Am I the only one whose YouTube feed is chock-full of graduation speakers getting booed for mentioning AI? Because that is the reality in which we find ourselves. And it doesn’t stop with kids in caps and gowns. Enterprise workers are freaked out and resentful. It doesn’t help that investors are going on podcasts talking about the death of the enterprise worker and then asking me to sell to the very folks whose doom they’re portending. And the people who actually buy what I sell — privacy officers, century-old insurers, loan servicers, marketers — have gone well past skepticism. They mostly think AI is awful for the planet. They resent the data centers humming away in their backyards. They don’t trust what it does with their data. They certainly don’t trust the people building it. AI has collapsed the time it takes to build a product. It also has collapsed the trust of the people I sell to.

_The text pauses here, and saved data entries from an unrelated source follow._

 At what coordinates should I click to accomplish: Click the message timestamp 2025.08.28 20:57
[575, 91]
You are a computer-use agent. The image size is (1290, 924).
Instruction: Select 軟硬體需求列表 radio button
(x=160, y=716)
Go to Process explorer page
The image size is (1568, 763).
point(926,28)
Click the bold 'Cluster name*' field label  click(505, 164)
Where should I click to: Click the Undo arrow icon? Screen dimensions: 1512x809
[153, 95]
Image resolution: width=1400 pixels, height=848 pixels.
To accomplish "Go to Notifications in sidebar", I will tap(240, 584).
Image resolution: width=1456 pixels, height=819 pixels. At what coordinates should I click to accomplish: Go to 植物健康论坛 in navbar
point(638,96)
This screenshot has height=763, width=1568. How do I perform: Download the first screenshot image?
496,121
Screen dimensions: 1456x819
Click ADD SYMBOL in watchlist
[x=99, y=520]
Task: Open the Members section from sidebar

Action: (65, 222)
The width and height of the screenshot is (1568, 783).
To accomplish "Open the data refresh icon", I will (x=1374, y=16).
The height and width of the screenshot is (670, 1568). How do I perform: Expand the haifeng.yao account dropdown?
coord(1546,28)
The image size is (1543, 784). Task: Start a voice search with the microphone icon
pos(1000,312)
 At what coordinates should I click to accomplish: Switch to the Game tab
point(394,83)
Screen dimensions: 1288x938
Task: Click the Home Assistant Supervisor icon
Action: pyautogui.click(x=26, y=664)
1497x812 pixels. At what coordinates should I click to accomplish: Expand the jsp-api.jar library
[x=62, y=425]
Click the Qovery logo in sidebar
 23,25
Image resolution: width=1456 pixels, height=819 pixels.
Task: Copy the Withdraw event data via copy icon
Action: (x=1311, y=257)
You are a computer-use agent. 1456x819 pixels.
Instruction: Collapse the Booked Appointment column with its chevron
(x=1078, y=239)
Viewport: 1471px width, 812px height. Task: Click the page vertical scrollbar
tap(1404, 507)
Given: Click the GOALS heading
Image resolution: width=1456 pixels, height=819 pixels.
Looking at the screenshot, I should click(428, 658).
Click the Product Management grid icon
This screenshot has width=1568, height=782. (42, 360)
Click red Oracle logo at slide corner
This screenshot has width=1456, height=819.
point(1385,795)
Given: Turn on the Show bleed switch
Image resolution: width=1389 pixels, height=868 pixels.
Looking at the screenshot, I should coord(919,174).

When I lead with AI, I hand my customer permission to project the end of the world and the end of their own job onto what is, once you strip away the theater, just a better, smarter, faster piece of software. I say “AI,” and she doesn’t hear “this saves you six hours a week.” She hears “this is the thing the podcast bros promised would replace me.” That’s an own goal of the stupidest kind.
So, if you’re building and selling enterprise software, ignore the VCs and stop scoring on yourself. Do what good product marketing has done since the dawn of product marketing: tell the buyer how this makes their org better. How it makes their day easier. How it makes them more productive. Sell the outcome. Nobody buys the engine.
Now, none of this means what VC-Land will accuse it of meaning. Believing in the future of AI and depending on AI to sell your product are two entirely different things. I’m building AI into everything I touch. I just don’t believe that if I utter ‘AI’ on a sales call, it’ll get me a second meeting or make customers like me.
The product sells. The outcome sells. The word? Not so much. In fact, it can actively hurt you.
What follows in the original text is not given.